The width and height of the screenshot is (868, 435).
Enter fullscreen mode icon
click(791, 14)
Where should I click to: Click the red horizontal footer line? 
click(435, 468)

=== YOUR OBJECTIVE ===
All of the entries need to be reproduced exactly; please write them out.

=== EXPECTED OUTPUT ===
The width and height of the screenshot is (868, 435).
Enter fullscreen mode icon
click(791, 14)
Where should I click to: Click the red horizontal footer line? 
click(435, 468)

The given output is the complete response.